WRITTEN PROBLEM: Pull out every line in the entries below that contains the word "step", and copy each one unchanged.

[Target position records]
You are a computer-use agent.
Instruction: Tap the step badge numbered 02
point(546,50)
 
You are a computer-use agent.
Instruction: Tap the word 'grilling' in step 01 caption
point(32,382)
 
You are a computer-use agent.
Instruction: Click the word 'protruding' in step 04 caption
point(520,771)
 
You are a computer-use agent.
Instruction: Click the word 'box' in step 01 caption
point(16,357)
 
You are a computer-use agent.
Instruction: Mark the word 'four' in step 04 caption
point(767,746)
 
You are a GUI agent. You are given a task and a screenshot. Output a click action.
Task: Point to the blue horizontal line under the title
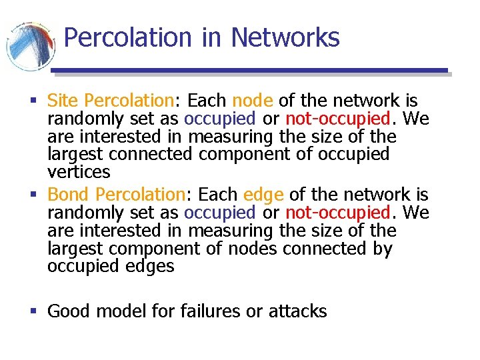(249, 70)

TASK OUTPUT:
Instruction: Tap the step badge numbered 02
Instruction: Tap the word 'grilling' in step 01 caption
Instruction: Click the word 'protruding' in step 04 caption
Instruction: Click the word 'box' in step 01 caption
Instruction: Mark the word 'four' in step 04 caption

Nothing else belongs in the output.